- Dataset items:
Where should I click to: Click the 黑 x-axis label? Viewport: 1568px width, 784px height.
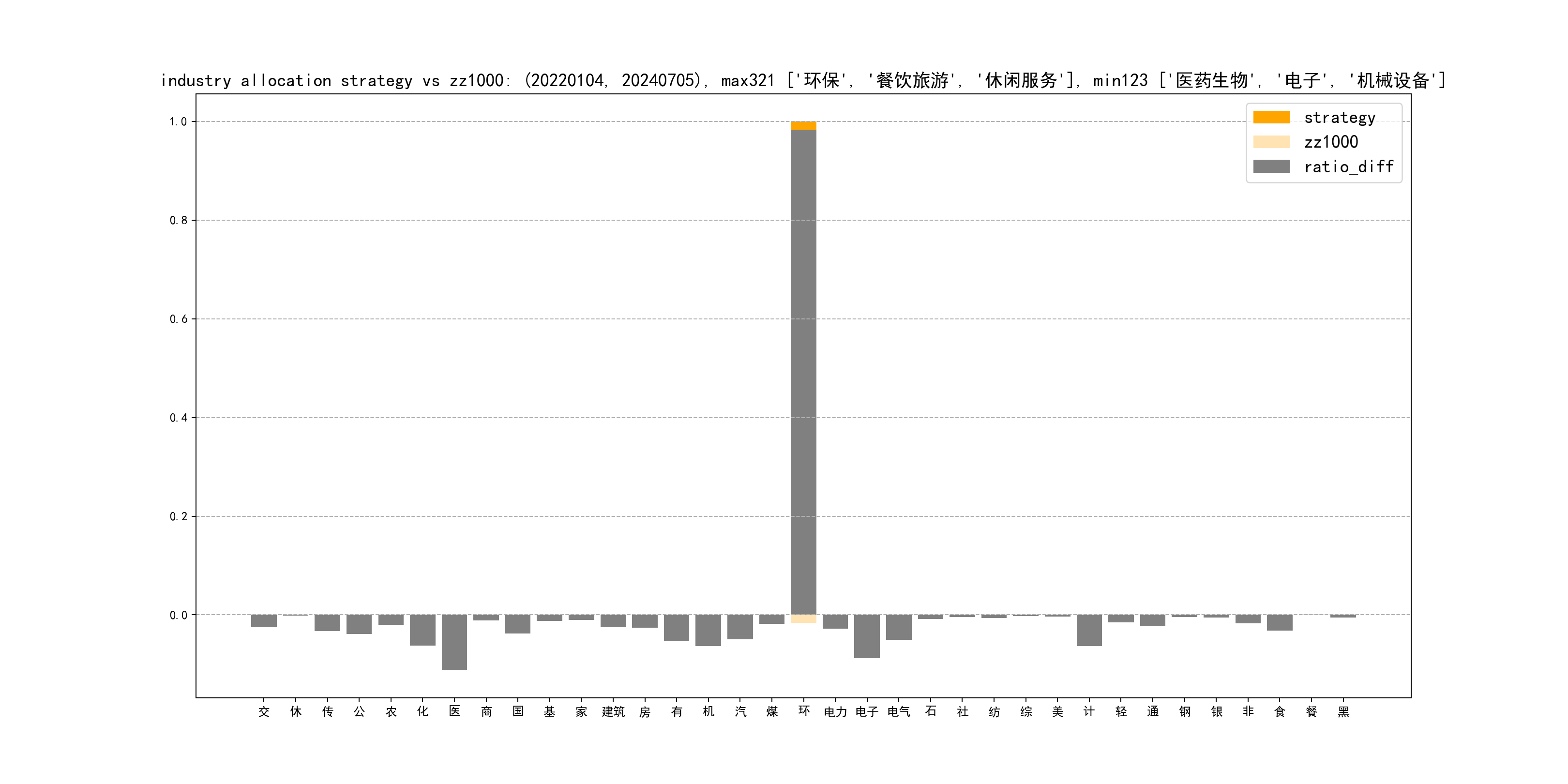[x=1343, y=711]
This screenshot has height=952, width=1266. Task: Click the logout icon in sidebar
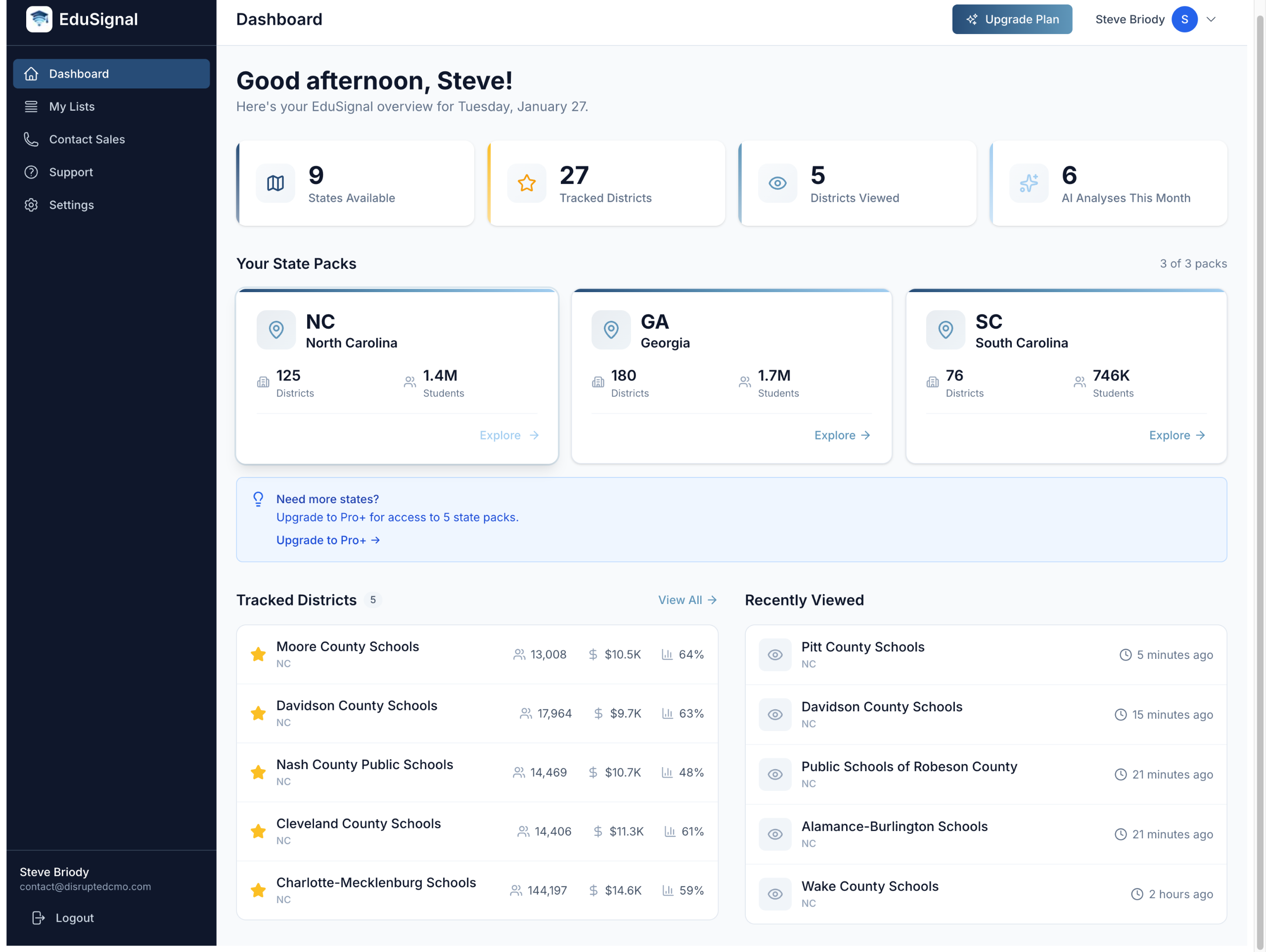(38, 918)
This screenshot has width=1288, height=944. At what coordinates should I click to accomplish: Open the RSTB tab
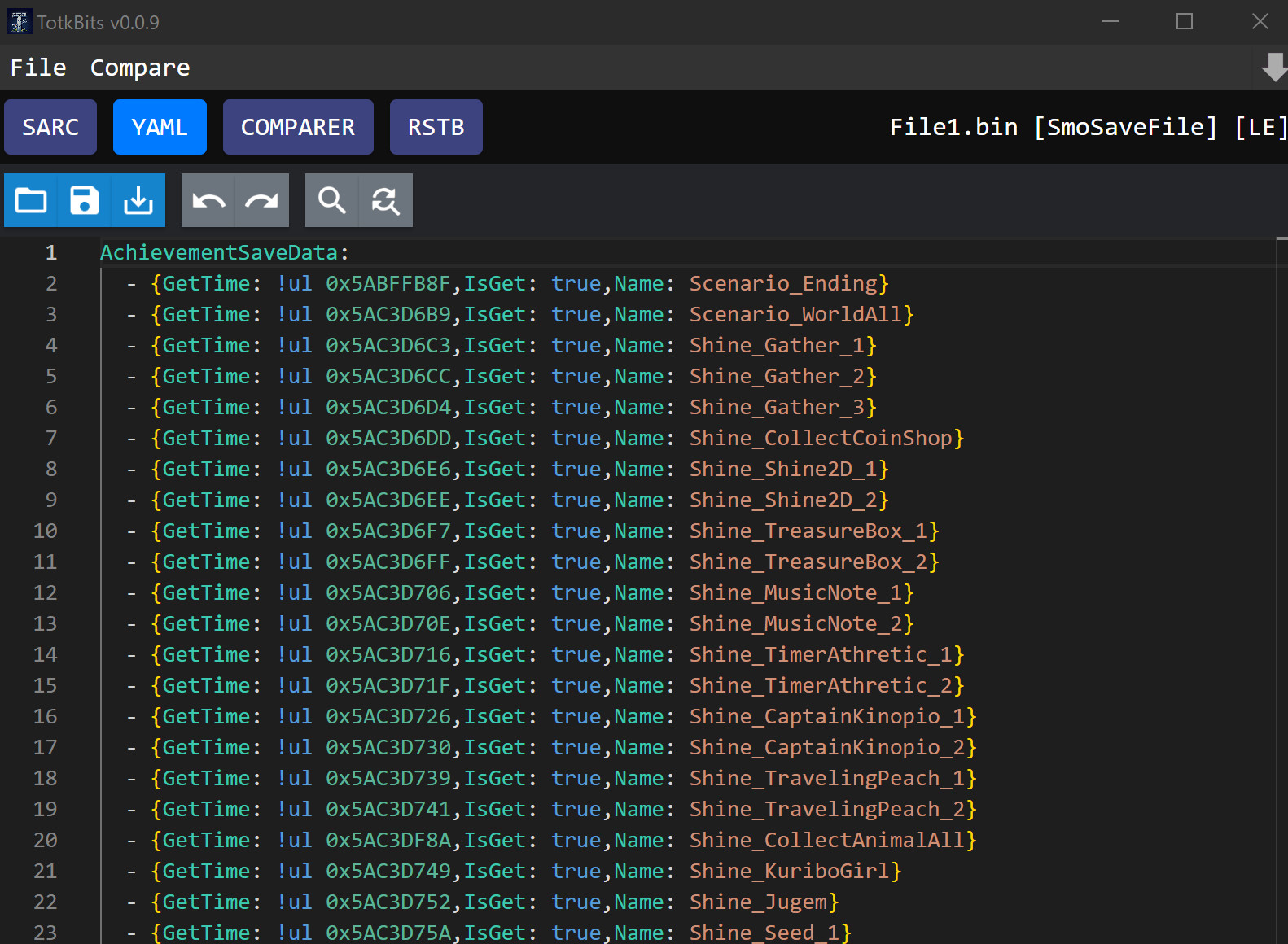[436, 127]
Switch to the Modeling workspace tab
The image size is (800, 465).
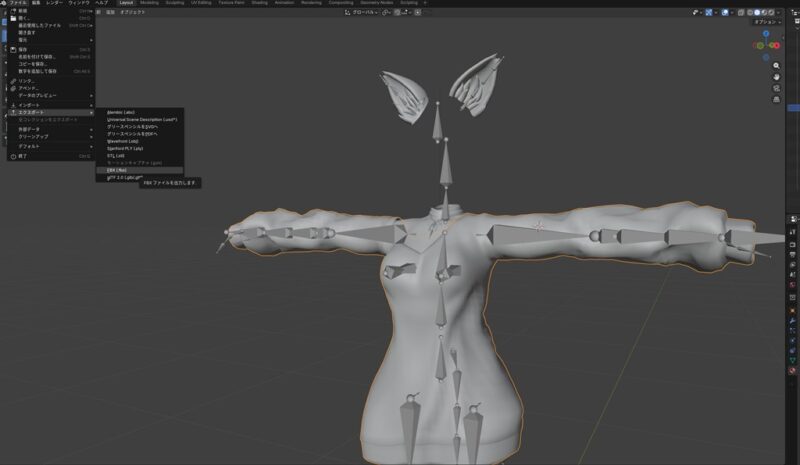tap(149, 3)
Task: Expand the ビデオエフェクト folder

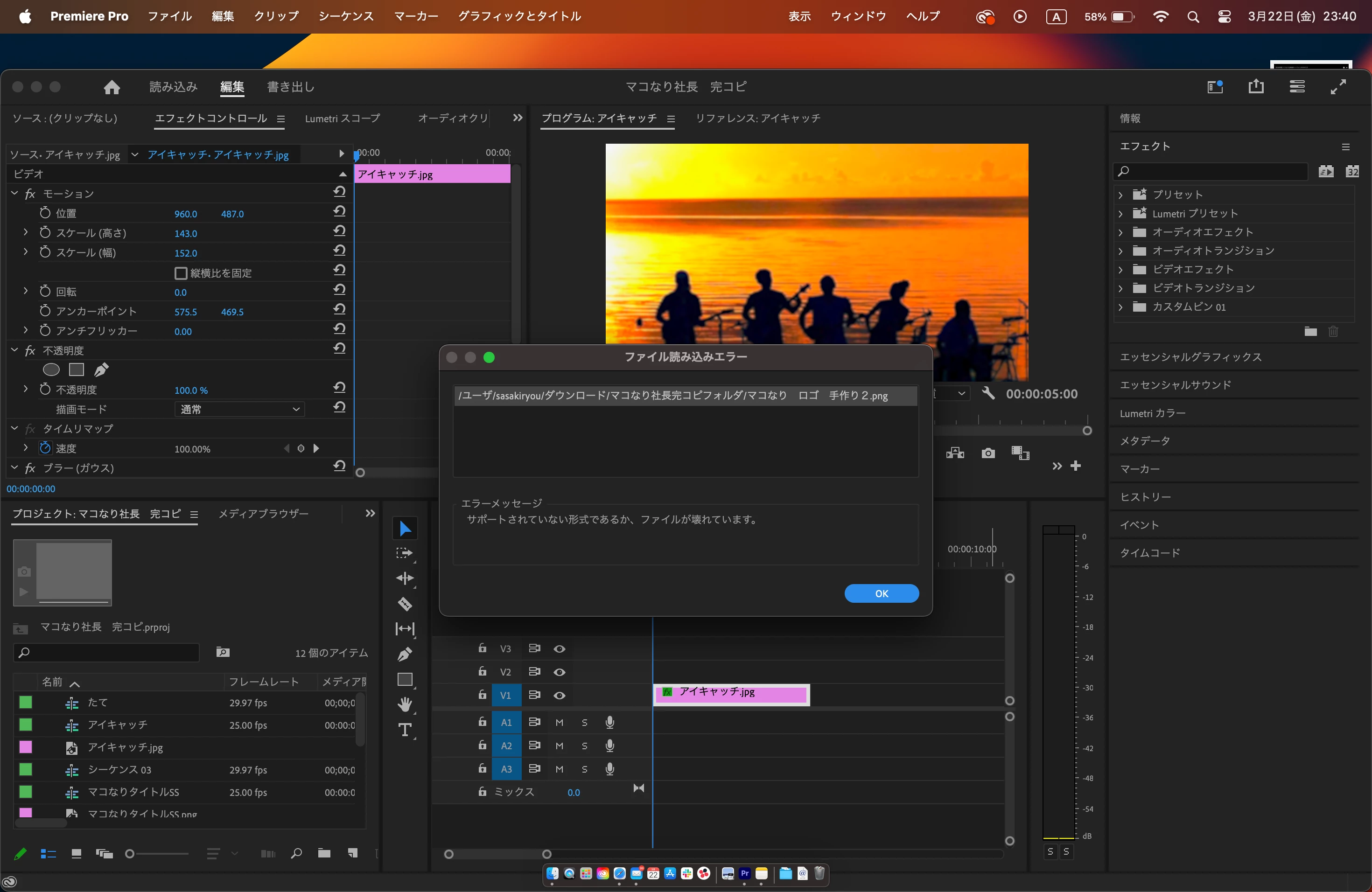Action: coord(1120,270)
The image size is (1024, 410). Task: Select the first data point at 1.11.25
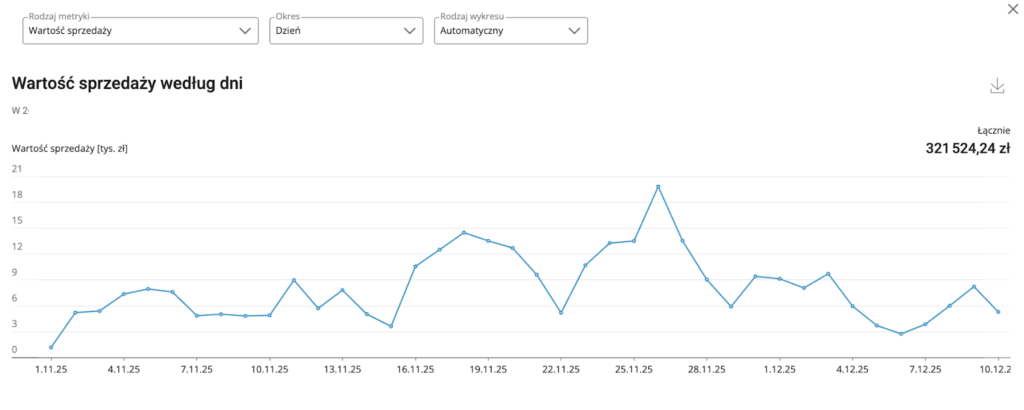point(51,347)
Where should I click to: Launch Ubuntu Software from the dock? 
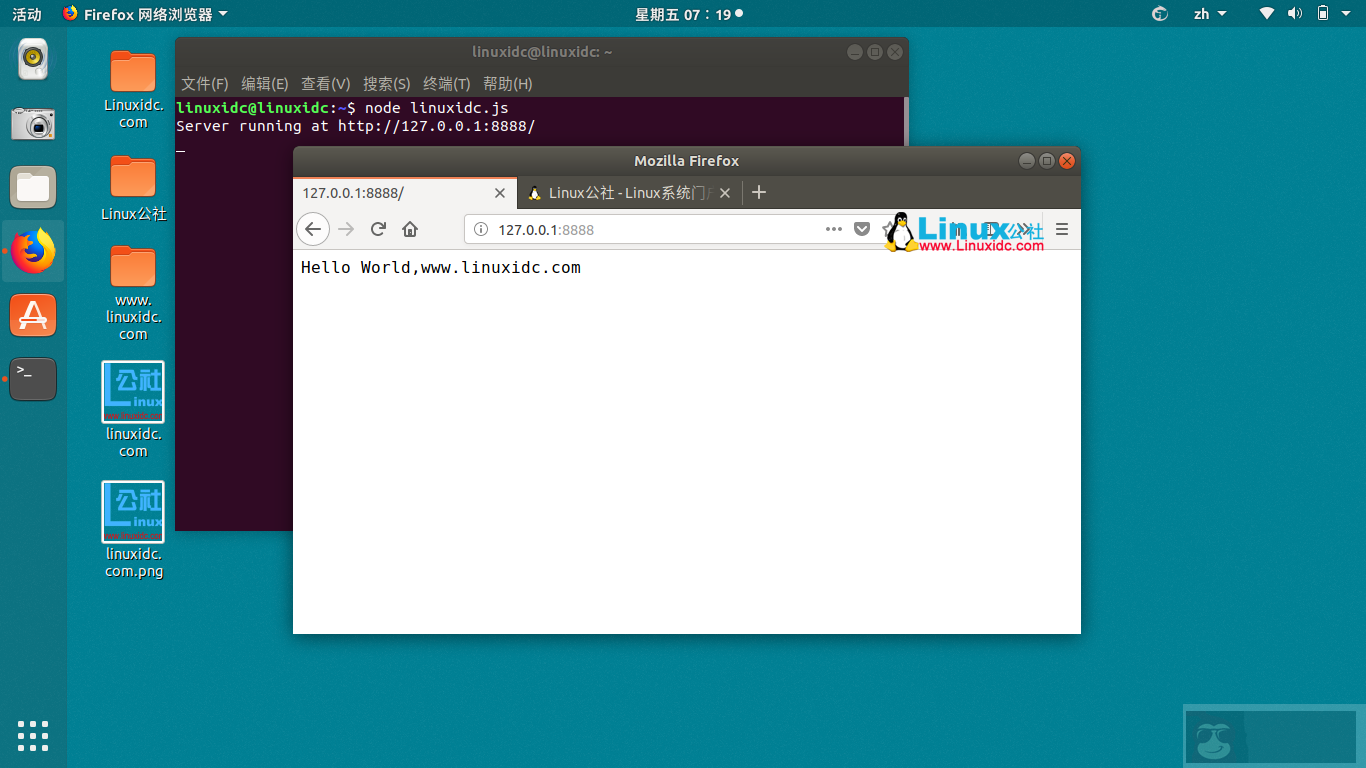click(33, 315)
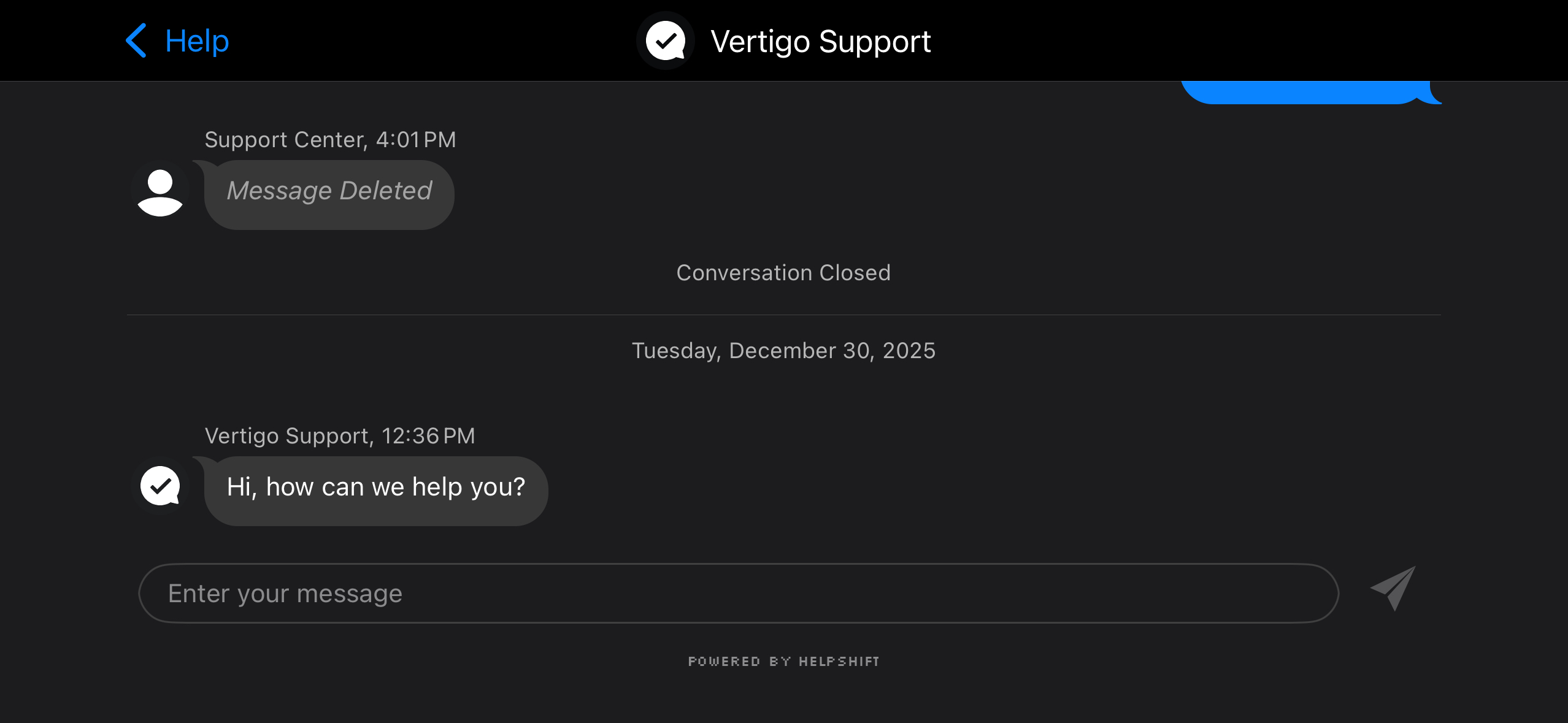The width and height of the screenshot is (1568, 723).
Task: Go back via the Help link
Action: coord(197,42)
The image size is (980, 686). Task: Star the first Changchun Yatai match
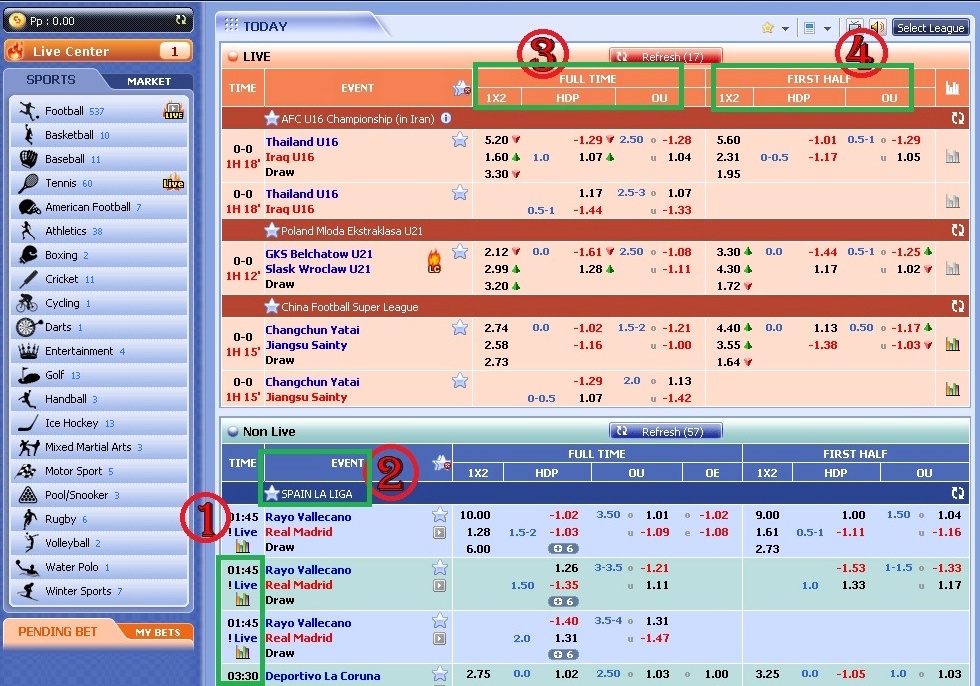pyautogui.click(x=460, y=328)
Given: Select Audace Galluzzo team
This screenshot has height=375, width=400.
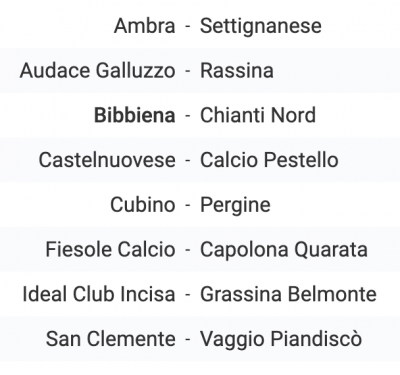Looking at the screenshot, I should (x=97, y=70).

- The task:
Write out all of the lines above again, substituting "Where do I click to" for "Where should I click to" and leaving everything else unchanged. Omit the pictures from your answer.

- Response:
Where do I click to: Click the 黑 x-axis label? Viewport: 1568px width, 784px height.
[x=1343, y=711]
This screenshot has height=952, width=1266. Task: Click the logout icon in sidebar
(38, 918)
This screenshot has width=1288, height=944. At what coordinates should I click to accomplish: Open the RSTB tab
[436, 127]
Switch to the Modeling workspace tab
The image size is (800, 465).
tap(149, 3)
Task: Expand the ビデオエフェクト folder

Action: coord(1120,270)
The image size is (1024, 410). Task: Select the first data point at 1.11.25
point(51,347)
Where do I click to: Launch Ubuntu Software from the dock? 
click(33, 315)
The width and height of the screenshot is (1568, 723).
Task: Go back via the Help link
Action: coord(197,42)
The image size is (980, 686). Task: Star the first Changchun Yatai match
pyautogui.click(x=460, y=328)
Given: Select Audace Galluzzo team
This screenshot has height=375, width=400.
Looking at the screenshot, I should (x=97, y=70).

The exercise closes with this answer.